By Mia Lamar
International companies trading in New York closed mixed Monday
in the wake of China's surprise move to clamp down on rebounding
property prices.
The Bank of New York index of ADRs inched up 0.1%, to
134.59.
Traders were reacting to China's decision late Friday to try to
slow down house price rises, with the government imposing higher
down payments and mortgage rates, and stricter enforcement of a 20%
capital gains tax on property transactions.

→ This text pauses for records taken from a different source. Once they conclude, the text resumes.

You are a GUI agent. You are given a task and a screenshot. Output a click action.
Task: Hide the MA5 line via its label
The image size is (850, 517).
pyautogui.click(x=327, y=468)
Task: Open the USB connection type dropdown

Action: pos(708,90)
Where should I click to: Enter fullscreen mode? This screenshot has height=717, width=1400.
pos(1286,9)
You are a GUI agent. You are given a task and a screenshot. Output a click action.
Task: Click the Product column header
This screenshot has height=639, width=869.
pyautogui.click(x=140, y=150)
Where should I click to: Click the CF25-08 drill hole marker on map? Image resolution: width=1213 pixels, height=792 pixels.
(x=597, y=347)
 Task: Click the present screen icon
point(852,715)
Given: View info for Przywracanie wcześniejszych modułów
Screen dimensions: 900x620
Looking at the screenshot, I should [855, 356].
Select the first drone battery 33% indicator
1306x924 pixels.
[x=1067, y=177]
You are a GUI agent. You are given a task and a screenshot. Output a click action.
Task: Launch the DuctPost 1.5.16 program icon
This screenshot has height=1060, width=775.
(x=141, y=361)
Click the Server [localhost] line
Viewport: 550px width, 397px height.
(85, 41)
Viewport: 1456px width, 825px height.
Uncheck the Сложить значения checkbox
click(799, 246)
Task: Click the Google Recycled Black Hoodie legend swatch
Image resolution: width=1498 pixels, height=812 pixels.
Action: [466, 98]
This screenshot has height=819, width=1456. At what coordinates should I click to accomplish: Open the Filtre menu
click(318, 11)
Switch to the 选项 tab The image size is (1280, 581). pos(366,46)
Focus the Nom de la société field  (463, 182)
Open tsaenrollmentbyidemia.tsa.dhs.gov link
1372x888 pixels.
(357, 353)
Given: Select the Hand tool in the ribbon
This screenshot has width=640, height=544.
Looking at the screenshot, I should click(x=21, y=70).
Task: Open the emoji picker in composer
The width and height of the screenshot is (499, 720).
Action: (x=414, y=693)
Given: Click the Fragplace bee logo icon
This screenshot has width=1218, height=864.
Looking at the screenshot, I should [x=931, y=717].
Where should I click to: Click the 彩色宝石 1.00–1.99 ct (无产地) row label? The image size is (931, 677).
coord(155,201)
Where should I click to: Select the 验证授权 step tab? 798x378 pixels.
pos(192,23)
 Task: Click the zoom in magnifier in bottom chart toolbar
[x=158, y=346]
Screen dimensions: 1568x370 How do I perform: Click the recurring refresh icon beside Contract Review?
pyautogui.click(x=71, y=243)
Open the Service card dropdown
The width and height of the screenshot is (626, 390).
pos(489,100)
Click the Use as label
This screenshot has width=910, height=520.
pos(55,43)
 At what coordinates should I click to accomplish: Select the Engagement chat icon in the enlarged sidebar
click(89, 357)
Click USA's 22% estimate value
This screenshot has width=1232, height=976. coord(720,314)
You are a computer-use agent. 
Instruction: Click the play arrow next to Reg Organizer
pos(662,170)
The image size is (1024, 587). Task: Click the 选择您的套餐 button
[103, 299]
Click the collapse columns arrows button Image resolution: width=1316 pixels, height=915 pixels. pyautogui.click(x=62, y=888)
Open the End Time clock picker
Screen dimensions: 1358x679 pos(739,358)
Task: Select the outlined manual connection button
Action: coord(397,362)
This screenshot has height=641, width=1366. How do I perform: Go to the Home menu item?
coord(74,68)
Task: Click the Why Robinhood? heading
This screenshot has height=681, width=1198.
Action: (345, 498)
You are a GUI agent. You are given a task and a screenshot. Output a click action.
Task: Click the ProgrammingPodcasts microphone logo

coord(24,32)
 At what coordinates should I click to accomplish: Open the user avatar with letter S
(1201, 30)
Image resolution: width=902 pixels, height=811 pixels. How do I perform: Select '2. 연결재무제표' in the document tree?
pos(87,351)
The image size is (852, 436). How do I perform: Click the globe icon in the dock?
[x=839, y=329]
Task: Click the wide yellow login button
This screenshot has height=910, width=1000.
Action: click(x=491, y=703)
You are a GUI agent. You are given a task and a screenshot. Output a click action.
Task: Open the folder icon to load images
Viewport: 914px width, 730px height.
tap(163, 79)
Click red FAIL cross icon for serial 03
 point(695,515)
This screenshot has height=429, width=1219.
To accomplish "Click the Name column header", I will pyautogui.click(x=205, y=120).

Any slowdown in China's property market may curb demand for
global commodities, and potentially cool spending and growth in
Asia's biggest economy.
The Latin American index fell 0.5%, to 323.85, and the emerging
markets index slumped 0.8%, to 283.65.
The news from China came as bad news for some Brazilian shares
as the country is a major exporter of commodities to that
country.
Shares of mining giant Vale SA (VALE, VALE5.BR, VALE5.FR) fell
2.9%, to $18.02. Shares of steelmaker Gerdau SA (GGB, GGBR3.BR)
fell 0.5%, to $8.02.
The Asian index fell 0.4%, to 136.27.
Shares of Beijing-based property developer Xinyuan Real Estate
Co. (XIN) tumbled 15%, to $5.04, mimicking action in local Asian
markets, where several large developers fell by the maximum 10%
trading limit, including China's largest property developer, China
Vanke (000002.SZ).
The European index rose 0.4%, to 126.28, the session's only
gainer.
Among notable movers in Europe, shares of France Telecom (FTE,
FTE.FR) climbed 5.2%, to $10.15, after Morgan Stanley lifted the
firm to overweight from underweight.
Mining firms posted some of the biggest losses, with shares of
Rio Tinto PLC (RIO, RIO.LN) shedding 2.5%, to $50.48, and Russia's
Mechel OAO (MTL, MTLR.RS) falling 3.5%, to $5.24.